On décrit maintenant en détail les étapes de l'organigramme de la figure 1A, 15 correspondant à une implémentation particulière de l'algorithme du procédé selon l'invention. The steps of the flowchart of FIG. 1A are now described in detail, corresponding to a particular implementation of the algorithm of the method according to the invention.

Au cours de l'étape référencée 1, l'utilisateur initialise le seuil mobile " SEUIL ". Ce seuil mobile est par exemple réglé initialement à 29, 5 puis recalculé après chaque itération (comme expliqué ci-dessus). During the step referenced 1, the user initializes the moving threshold "THRESHOLD". This moving threshold is for example initially set to 29, then recalculated after each iteration (as explained above).

Grâce au mécanisme des étapes référencées 2, 7 et 8 (basé sur l'utilisation de la variable " index "), on itère les étapes suivantes de la première à l'avant-dernière image de la séquence vidéo: - détection d'une coupure (étape référencée 3); - détection grossière d'un fondu (étape référencée 4); 25 - suppression de fausses détections de fondu (étape référencée 5); - détection fine d'un fondu (étape référencée 6). L'étape 3 de détection d'une coupure comprend elle-même les étapes suivantes - estimation de mouvement, basée correspondance de blocs (ou basée maillage selon une variante), entre les images index et index+1 (étape référencée 31) 30 - calcul du PSNR relatif à cette estimation, noté PSNR1 (étape référencée 32); - si PSNR1 < " seuilCUT " (étape référencée 33) alors: a) il y a une coupure entre les images index et index+1 (Rl) (étape référencée 34); b) s'il y a eu une détection de fondu juste avant la coupure, le fondu est éliminé (Hl). Thanks to the mechanism of the steps referenced 2, 7 and 8 (based on the use of the variable "index"), iterates the following steps from the first to the penultimate frame of the video sequence: - detection of a cut (step referenced 3); - Coarse detection of a fade (step referenced 4); Removal of false fade detections (step referenced 5); fine detection of a fade (step referenced 6). The step 3 of detecting a clipping itself comprises the following steps - motion estimation, based block correspondence (or variant-based mesh), between the index and index images + 1 (step referenced 31). calculation of the PSNR relating to this estimate, denoted PSNR1 (step referenced 32); if PSNR1 <"thresholdCUT" (step referenced 33) then: a) there is a break between the index and index images + 1 (R1) (step referenced 34); b) If there has been a fade detection just before the break, the fade is eliminated (H1).

L'étape 4 de détection grossière d'un fondu consiste à déterminer si on est dans la bande de suspicion d'un fondu, c'est-à-dire si les deux conditions suivantes sont vérifiées: - PSNR1 > " seuilCUT " +3; - PSNR1 < " SEUIL ". The step 4 of rough detection of a fade consists in determining if one is in the band of suspicion of a fade, that is to say if the two following conditions are verified: - PSNR1> "thresholdCUT" +3 ; - PSNR1 <"THRESHOLD".

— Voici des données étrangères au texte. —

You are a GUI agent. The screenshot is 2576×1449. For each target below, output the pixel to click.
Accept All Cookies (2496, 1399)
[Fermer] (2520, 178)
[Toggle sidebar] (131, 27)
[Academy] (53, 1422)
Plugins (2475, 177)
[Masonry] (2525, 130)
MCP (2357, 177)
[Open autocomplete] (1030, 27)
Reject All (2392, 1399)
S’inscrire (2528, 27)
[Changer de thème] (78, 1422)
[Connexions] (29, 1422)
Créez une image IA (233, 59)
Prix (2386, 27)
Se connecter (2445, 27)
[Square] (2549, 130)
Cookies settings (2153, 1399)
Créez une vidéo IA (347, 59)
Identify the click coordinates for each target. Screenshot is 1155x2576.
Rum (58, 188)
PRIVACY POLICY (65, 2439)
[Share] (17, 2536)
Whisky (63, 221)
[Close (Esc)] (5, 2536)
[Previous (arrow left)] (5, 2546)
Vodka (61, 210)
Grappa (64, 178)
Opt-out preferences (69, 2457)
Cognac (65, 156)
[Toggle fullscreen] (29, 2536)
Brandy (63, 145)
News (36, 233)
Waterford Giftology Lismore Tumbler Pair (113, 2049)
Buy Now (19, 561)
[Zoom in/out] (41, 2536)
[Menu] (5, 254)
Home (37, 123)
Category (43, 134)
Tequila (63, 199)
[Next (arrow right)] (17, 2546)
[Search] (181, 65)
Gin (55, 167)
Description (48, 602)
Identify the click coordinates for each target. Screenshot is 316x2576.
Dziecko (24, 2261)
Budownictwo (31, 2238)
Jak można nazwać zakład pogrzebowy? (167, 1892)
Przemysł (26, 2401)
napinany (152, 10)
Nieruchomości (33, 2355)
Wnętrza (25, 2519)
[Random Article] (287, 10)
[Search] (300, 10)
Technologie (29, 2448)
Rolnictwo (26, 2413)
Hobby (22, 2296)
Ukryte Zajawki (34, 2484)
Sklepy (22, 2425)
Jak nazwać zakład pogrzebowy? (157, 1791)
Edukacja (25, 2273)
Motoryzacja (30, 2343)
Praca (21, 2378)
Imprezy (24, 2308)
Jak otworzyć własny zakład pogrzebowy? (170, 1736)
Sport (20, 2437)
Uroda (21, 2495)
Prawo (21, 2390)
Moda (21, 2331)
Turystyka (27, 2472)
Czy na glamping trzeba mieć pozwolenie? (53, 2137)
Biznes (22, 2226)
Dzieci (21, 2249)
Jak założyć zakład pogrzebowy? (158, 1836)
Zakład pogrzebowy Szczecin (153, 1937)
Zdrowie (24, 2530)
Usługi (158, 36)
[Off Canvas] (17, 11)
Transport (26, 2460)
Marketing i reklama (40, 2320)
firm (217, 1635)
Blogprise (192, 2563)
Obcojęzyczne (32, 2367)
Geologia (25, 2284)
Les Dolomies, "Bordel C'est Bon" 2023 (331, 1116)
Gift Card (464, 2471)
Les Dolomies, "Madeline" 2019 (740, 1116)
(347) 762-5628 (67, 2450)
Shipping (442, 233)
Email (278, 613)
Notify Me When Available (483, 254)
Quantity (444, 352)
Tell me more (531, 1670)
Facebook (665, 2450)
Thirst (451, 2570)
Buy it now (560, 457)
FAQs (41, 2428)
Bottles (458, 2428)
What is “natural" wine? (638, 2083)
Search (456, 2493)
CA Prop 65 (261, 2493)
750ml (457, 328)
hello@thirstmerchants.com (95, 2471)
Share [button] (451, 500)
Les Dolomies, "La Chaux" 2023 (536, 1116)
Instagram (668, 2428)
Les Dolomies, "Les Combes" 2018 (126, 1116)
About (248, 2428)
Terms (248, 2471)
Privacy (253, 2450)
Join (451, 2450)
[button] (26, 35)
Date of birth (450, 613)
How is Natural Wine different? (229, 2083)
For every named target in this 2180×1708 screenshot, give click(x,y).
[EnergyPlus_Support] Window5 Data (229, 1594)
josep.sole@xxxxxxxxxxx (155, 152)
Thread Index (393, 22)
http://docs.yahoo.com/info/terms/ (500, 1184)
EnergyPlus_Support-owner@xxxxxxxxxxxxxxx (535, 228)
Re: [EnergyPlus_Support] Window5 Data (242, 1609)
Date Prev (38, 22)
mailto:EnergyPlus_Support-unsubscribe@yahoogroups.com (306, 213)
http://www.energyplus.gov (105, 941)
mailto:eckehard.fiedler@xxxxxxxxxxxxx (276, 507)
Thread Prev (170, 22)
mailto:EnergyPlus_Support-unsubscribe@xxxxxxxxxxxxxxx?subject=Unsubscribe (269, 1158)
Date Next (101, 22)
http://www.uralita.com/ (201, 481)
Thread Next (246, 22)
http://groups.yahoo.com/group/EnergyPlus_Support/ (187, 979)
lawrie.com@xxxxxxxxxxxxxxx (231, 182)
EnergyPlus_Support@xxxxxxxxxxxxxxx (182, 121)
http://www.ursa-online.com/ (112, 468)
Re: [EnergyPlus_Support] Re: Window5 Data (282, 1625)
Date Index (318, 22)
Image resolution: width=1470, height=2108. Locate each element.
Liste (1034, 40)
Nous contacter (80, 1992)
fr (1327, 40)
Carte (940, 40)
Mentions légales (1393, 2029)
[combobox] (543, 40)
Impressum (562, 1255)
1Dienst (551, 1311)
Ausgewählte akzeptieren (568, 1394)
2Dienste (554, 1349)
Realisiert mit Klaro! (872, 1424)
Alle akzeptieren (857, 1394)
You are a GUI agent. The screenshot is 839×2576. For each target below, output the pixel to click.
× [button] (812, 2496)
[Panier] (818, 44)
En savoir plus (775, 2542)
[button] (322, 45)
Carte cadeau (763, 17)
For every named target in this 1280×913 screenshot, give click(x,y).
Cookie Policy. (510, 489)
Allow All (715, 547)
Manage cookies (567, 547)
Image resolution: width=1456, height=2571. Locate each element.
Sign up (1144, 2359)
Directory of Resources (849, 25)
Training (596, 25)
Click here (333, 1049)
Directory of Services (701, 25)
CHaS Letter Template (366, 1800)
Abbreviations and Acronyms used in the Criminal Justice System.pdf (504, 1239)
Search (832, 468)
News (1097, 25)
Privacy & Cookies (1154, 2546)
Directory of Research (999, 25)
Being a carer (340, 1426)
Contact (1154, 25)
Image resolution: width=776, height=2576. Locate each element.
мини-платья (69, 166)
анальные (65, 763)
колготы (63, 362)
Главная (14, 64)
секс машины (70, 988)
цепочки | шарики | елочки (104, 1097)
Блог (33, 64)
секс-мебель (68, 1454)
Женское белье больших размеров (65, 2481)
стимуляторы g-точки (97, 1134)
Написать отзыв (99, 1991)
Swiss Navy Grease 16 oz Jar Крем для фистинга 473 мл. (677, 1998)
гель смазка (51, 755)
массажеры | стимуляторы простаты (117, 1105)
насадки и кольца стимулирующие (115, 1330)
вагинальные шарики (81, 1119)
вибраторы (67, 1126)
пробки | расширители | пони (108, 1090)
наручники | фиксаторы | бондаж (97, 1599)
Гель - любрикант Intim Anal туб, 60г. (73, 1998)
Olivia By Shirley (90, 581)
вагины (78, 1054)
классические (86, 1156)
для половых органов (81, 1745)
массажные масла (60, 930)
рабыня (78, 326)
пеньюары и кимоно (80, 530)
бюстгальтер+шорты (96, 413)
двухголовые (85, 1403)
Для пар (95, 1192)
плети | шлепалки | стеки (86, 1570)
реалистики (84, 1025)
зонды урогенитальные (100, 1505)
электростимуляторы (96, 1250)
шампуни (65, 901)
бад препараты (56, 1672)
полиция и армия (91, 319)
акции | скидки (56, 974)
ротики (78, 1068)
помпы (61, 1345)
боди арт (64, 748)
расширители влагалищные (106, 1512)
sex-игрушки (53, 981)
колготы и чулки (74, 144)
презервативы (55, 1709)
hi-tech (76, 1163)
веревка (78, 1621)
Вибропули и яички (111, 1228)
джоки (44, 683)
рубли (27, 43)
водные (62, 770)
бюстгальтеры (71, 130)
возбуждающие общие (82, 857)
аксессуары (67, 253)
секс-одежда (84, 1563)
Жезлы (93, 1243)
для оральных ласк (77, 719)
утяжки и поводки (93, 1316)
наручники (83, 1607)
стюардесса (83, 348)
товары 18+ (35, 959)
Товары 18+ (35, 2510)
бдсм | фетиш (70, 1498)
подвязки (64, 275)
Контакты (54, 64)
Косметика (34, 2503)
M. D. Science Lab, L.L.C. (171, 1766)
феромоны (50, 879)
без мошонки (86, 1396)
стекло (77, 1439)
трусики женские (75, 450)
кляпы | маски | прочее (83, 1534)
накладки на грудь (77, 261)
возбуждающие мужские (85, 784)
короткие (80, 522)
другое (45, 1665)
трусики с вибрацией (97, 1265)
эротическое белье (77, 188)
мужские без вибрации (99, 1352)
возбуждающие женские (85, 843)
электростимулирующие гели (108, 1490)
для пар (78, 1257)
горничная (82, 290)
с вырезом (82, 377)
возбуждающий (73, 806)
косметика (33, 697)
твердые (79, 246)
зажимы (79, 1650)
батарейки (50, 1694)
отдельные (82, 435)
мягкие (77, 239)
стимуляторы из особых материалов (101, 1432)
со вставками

On présente maintenant en détail, en relation avec les figures 1B et 1C, deux variantes de réalisation de l'étape 5 de suppression de fausses détections de fondu (fausses alarmes dues à des mouvements importants: travelling, zoom ou objet de fort mouvement) (R3). Le principe commun aux deux variantes est de déterminer, à partir d'une analyse du champ de vecteurs, si le mouvement dominant appartient ou non à 15 l'une d'une pluralité de catégories de mouvement correspondant chacune à une fausse détection de fondu (zooms ou divergences, translations ou travellings, rotations, mouvements hyperboliques, et plus généralement tous les forts mouvements globaux). We now present in detail, in connection with FIGS. 1B and 1C, two alternative embodiments of step 5 for suppressing false detection of fade (false alarms due to significant movements: traveling, zooming or objects of strong movement) ( R3). The principle common to both variants is to determine, from a vector field analysis, whether or not the dominant motion belongs to one of a plurality of motion categories each corresponding to a false detection of fade ( zooms or divergences, translations or travellings, rotations, hyperbolic movements, and more generally all the strong global movements).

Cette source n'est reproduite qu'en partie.